20 August 2006

Assignment of IP Rights, Room for Uniformity

During the upcoming AIPPI Congress 2006 in Gothenburg one of the more interesting subjects to be discussed is the question related to assignments of IP rights (Dutch Group).

IP rights are frequently used as security to enable financing of business ventures. However how does this work out for th different countries? What are the effects on third parties like banks and financial institutions? One of the essential characteristics of IP rights - and economically important - is their ability to be used commercially by assignment or licensing.

32 National groups, mostly consisting of IP practitioners and scholars, have prepared their national reports, answering several questions on how assignments in their respective countries work. For the results go to www.aippi.org, follow "Questions and Committees", then under "The scientific work of AIPPI, click "working committees", and look for Q190 ("Contracts regarding Intellectual Property Rights (assignments and licenses) and third parties"), click "Q190, then follow "Group Reports".

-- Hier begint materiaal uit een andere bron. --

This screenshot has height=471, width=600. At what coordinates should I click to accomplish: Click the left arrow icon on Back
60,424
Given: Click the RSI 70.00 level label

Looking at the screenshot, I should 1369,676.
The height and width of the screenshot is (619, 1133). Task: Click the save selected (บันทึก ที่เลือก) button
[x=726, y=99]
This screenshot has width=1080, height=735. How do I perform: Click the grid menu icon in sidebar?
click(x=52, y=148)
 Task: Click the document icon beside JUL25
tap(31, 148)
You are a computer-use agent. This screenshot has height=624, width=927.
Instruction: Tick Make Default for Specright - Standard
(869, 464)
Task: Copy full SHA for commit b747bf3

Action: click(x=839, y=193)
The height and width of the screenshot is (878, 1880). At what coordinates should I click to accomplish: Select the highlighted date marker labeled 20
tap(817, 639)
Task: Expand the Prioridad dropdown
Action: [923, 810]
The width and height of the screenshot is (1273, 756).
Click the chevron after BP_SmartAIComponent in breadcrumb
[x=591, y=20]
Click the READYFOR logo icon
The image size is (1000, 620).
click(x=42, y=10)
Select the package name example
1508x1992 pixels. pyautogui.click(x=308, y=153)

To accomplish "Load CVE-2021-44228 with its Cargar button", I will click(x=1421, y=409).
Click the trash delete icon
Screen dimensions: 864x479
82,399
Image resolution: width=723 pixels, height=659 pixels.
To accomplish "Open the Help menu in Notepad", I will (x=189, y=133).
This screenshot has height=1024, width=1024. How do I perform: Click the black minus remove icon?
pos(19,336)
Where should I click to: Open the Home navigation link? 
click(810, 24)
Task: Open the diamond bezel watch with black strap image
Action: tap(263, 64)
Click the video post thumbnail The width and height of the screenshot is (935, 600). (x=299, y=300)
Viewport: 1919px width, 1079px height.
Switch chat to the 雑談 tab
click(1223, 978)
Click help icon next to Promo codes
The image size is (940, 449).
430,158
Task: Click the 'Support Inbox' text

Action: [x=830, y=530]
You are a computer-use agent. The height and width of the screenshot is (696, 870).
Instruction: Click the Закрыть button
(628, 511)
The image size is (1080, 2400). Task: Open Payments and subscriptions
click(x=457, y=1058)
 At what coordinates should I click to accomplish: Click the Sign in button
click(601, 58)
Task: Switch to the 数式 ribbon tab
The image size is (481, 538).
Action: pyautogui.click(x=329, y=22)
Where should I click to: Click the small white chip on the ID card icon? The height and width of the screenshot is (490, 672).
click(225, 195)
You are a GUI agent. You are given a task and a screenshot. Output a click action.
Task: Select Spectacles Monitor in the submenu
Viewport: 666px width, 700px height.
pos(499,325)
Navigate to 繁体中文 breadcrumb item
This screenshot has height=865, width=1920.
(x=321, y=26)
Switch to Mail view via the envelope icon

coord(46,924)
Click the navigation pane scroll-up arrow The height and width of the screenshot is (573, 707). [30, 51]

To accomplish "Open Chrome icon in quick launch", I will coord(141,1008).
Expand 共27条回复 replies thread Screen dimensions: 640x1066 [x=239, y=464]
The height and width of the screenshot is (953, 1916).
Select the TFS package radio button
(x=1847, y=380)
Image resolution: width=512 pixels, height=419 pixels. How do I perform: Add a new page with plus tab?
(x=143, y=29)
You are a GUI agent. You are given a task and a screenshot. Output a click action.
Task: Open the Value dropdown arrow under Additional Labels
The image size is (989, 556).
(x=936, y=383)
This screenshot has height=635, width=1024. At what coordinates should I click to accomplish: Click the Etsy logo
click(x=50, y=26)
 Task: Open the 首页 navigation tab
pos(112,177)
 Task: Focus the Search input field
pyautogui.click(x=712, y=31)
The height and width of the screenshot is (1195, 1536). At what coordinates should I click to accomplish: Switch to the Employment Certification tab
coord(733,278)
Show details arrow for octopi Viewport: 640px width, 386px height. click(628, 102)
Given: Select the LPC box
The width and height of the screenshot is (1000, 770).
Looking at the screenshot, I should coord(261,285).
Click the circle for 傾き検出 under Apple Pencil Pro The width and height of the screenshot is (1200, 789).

For a recent decision in The Netherlands on this subject (District Court Utrecht, 30 November 2005, IER 2006, 24 with a Note of Severin de Wit (full text in Dutch can be found at www.kluwer.nl (subscription required):

[quote]
Noot

Rechters zijn niet altijd gecharmeerd van 'proefprocedures' waarbij eiser en gedaagde een gekunsteld 'conflict' voorleggen om zo aan een in de praktijk bestaande - of, zoals de rechtbank in deze zaak aangeeft, vermeende - onduidelijkheid een einde te maken. Partijen in deze zaak maken het echter minder bont dan destijds partijen die de rechter in een civiele zaak een conflict voorlegde over de koop van een aantal juridische boeken onder de ontbindende voorwaarde dat de koop zou zijn ontbonden "als op 1 februari 1985 vaststaat dat de regering tot plaatsing van kruisraketten besloten heeft (…)" (Rb. Arnhem 24 oktober 1985, NJ 1986, 31 (m.nt. WLH)).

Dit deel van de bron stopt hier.